_Task to carry out_
From the line that contains "Where should I" through the end of the records below, write out each line exactly as it appears, but not the pictures.

>>>>

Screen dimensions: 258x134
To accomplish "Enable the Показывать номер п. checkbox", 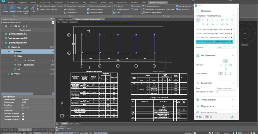I will (23, 119).
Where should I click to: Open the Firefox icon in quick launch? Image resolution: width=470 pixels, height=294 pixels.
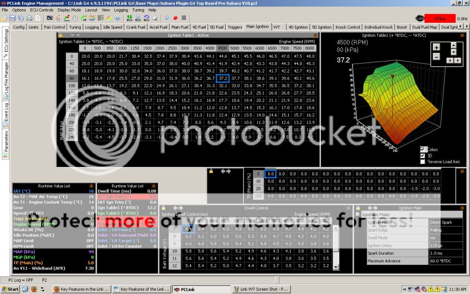34,289
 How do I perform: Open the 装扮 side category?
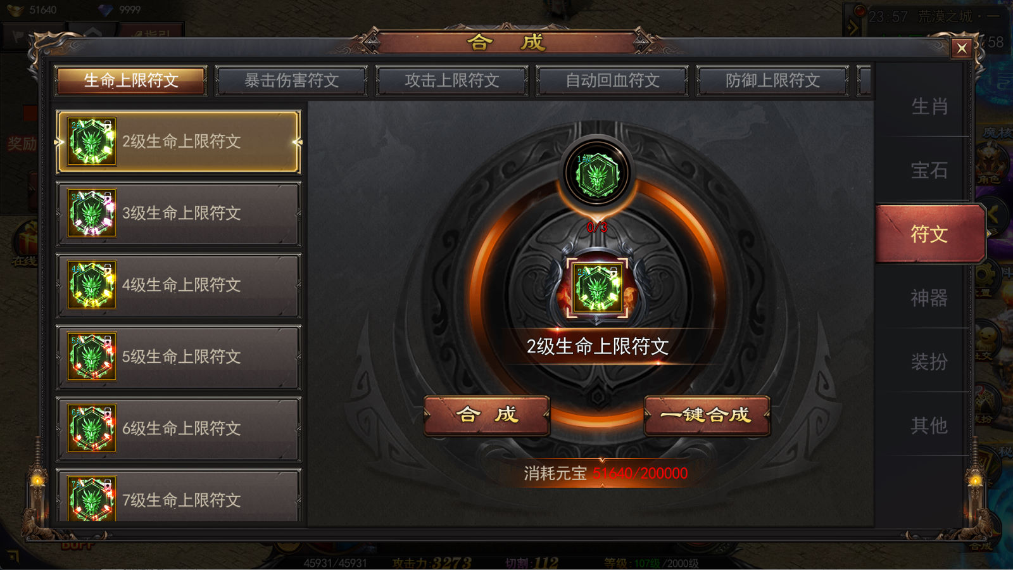click(929, 362)
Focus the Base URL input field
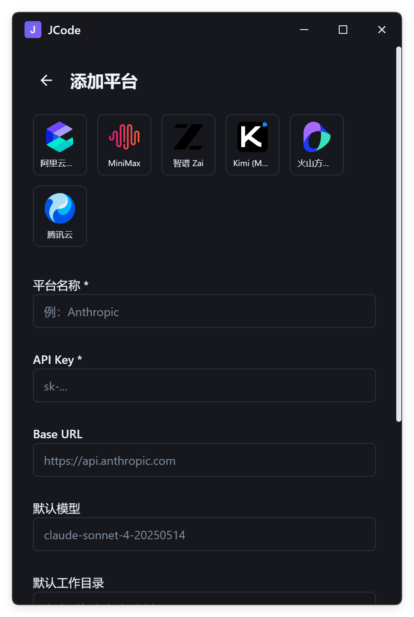This screenshot has width=414, height=617. click(204, 460)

<<<<

_Solution to this problem_
Where should I click to: Open the Firefox icon in quick launch? Image resolution: width=470 pixels, height=294 pixels.
34,289
 How do I perform: Open the 装扮 side category?
click(929, 362)
Focus the Base URL input field
This screenshot has width=414, height=617. click(204, 460)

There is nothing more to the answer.